§ Task instructions
Report every line of the records below that contains the word "Select".
START Exercise data
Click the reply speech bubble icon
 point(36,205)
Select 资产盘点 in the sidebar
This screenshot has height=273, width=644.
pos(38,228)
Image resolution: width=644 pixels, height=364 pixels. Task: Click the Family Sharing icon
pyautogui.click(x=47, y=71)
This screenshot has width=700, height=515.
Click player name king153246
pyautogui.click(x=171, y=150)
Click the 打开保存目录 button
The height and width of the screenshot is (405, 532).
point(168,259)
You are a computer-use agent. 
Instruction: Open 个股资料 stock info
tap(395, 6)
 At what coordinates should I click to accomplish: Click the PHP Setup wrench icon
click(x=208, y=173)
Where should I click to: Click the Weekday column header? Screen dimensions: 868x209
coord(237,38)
END Exercise data
START Exercise data
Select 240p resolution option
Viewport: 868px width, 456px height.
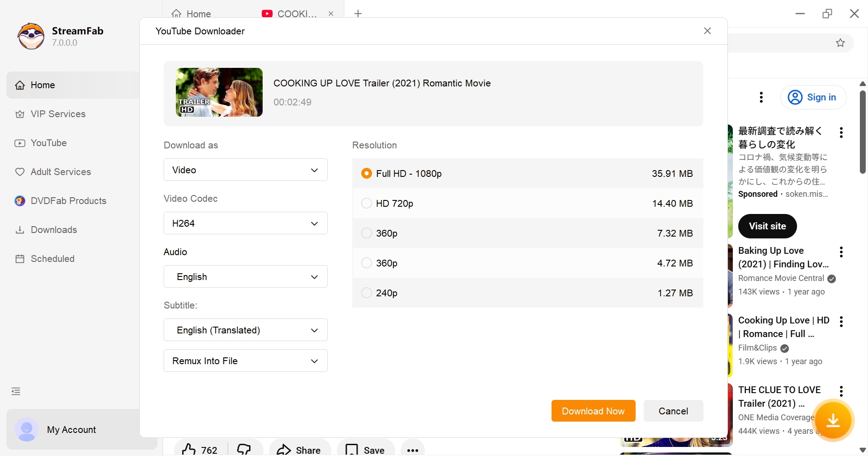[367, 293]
END Exercise data
§ Solution to the problem
Select 资产盘点 in the sidebar
Select 240p resolution option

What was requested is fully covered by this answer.